For Fairlie, the establishment included not only "the centres of official power- though they are certainly part of it"- but "the whole matrix of official and social relations within which power is exercised...This "exercise of power", he claimed, could only be understood as being "exercised socially". In other words, the establishment comprised a set of well-connected people who knew one another, mixed in the same circles and had one another's backs. It was not based on official, legal or formal arrangements, but rather on "subtle social relationships."

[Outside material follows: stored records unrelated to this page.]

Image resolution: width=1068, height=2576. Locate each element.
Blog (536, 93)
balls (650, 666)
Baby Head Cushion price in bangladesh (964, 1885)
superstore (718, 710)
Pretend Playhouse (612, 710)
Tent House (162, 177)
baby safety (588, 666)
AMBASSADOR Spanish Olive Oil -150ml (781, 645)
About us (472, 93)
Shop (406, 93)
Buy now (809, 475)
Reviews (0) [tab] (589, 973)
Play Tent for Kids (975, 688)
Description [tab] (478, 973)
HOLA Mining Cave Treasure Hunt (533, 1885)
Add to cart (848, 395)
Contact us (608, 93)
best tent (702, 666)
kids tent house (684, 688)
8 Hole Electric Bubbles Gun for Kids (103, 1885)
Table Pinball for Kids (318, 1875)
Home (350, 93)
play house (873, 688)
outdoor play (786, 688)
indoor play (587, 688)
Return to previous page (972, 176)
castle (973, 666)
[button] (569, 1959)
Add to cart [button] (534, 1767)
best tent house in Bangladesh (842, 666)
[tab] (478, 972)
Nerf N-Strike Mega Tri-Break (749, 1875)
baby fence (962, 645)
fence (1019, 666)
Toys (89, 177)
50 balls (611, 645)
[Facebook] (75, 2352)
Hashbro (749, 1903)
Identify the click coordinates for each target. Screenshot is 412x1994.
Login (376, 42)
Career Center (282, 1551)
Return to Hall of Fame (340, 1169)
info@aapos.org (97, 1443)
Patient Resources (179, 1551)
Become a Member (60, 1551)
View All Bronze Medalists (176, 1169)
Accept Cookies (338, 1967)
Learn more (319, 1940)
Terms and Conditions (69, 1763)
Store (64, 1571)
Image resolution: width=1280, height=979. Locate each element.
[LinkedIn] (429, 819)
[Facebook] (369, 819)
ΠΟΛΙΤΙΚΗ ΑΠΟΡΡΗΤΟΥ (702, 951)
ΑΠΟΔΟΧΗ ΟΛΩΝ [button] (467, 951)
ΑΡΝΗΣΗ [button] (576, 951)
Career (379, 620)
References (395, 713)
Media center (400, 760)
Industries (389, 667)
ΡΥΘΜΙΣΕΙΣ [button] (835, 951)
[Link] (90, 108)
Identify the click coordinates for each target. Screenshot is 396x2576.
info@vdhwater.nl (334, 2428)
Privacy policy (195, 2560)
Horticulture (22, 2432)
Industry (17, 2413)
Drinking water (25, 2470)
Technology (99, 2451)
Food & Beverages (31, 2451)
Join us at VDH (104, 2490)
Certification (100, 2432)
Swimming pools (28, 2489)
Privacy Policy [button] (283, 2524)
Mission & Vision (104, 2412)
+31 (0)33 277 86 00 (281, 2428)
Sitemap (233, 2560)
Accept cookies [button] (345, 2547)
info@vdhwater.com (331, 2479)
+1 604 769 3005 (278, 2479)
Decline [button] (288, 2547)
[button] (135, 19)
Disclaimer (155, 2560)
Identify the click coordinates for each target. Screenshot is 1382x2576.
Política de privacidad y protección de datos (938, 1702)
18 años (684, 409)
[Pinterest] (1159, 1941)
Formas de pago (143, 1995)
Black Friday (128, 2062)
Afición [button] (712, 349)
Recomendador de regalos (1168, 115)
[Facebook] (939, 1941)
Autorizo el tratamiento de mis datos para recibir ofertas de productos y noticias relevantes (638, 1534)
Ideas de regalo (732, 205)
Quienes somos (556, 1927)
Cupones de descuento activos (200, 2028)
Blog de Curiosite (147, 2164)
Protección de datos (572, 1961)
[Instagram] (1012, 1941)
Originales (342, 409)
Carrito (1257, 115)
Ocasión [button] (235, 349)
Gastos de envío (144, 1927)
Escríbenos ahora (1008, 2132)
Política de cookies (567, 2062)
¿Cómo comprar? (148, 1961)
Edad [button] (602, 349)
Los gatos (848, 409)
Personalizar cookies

 But the more important point is that not only did the establishment offer protection to the likes of Philby, Burgess, and Maclean, but that they would make sure the three would, for as long as possible, remain impervious right up to the time of their ultimate exposure and defections. Certainly neither their drunken behaviour, homosexuality, communist past, or social slights had prevented their promotion.  Written in a witty and effortless style, A Spy Among Friends is one of some ten books written by Macintyre, all in one way or another about spooks and outsiders, including The Napoleon of Crime, about Adam Worth whom Macintyre calls the real Moriarty, and Agent Zig Zag, about Eddie Chapman, who was a WW2 MI5 spy, both of which sit atop a stack of books I'm looking forward to reading at some point in the not-so distant future.